Just let the tank sit and everything will be fine in the long run


----------



## Qwedfg (Mar 7, 2012)

Thanks for the reply

I was not planning on adding anything for another week or two. My stocking plans for this tank are a neocardina species to be named later (tough decision). I have never kept freshwater shrimp before so I am a little apprehensive about making sure I get it right.

Does anyone have any experience or know a good thread about someone growing HC in a walstad bowl. I have seen a page in which Diania Walstad tries it out and has success as well as a bowl on here that seemed to have some surviving at least. I have had some HC growing in an emersed setup for a while now and would like to put it to some use. If this is possible I was wondering what type of lighting you would recommend. Right now I am just using the stock lamp that came with the evolve 2 gallon for moss and duckweed but its pretty wimpy.

edit

Seems people are successfully growing HC in NPT..found this http://www.aquaticplantcentral.com/forumapc/el-natural/48757-walstad-nano-iwagumi.html


----------



## Willamette (Jun 19, 2012)

I think I too read the article about the emersed start HC for the shrimp. She is getting her CO2 via the decomp of the soil, and I think was still using moderate light. The trick was the floating plants, I think. 

And ya, don't worry so much about the pH. Eventually it'll settle where it settles, and especially with such a small volume of water actually trying to manage it is self defeating.


----------



## Qwedfg (Mar 7, 2012)

So I went ahead and planted some hc, DHG and microsword as well as upgraded my lighting to a 15w CFL about 4 inches above the waterline. I have been dosing 6 drops of excel per day and 1 or 2 drops of flourish comp every other day. Too soon to tell whether its going to work or not. I do think the duckweed is going to be key. In my high tech tank my nitrates are always zero (was starting to think test was broken...) so when I tested this one and saw orange for the first time I went ahead and added some more duckweed  . Hopefully there will be no algae, I got a 10w light as well in case 15 is too much.
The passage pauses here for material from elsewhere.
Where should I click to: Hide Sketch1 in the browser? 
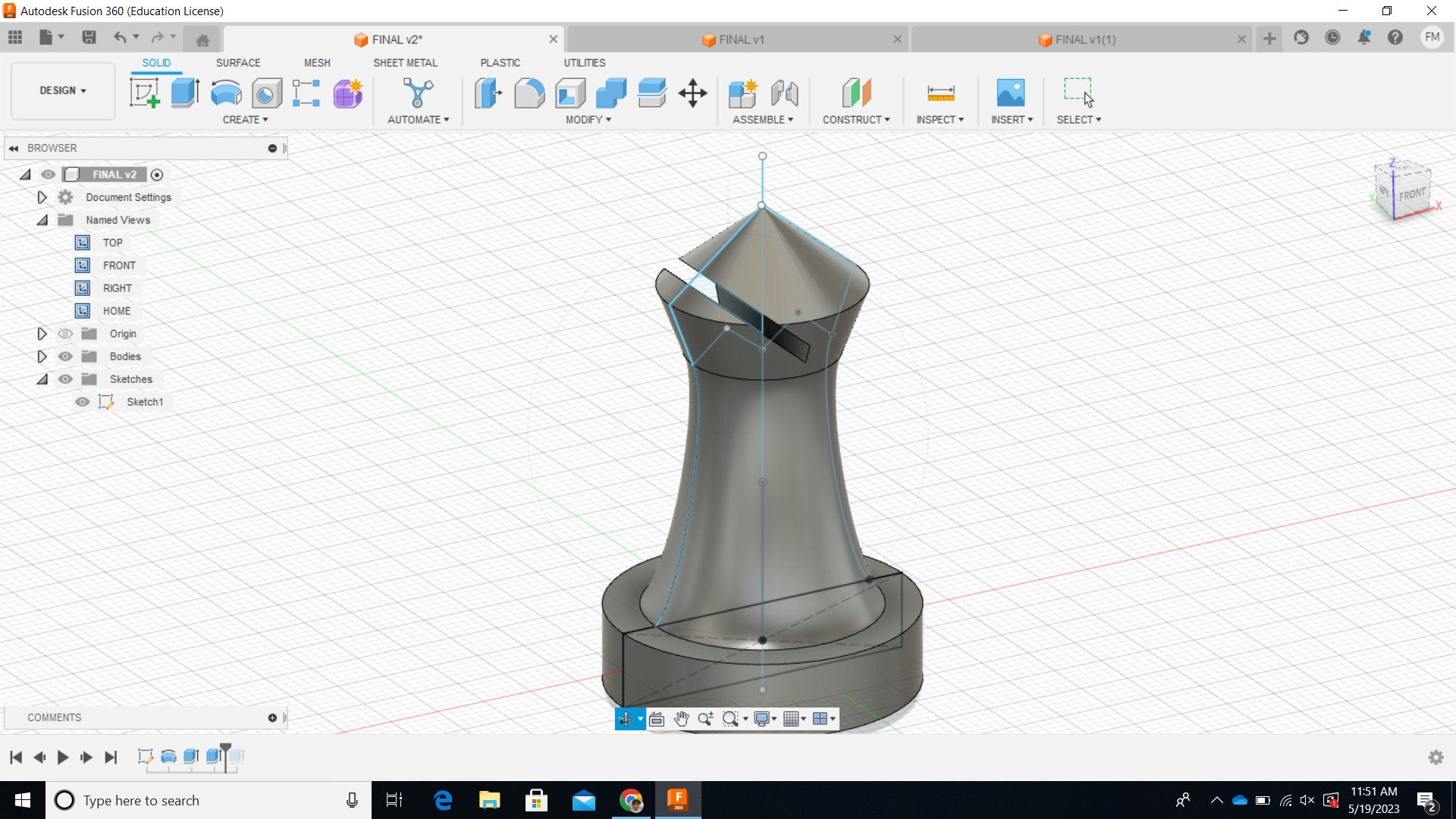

I will also wait out the pH and not worry about it so much. I have read people keeping RCS in pretty high pH so Im not that worried. I think I might give the tank more time than I expected so the HC can root and to see where the pH goes. I did some reading and it seems that I was correct in my assumption that the pH will go down as the soil starts to kick in. From what Ive read this can take a couple weeks.


----------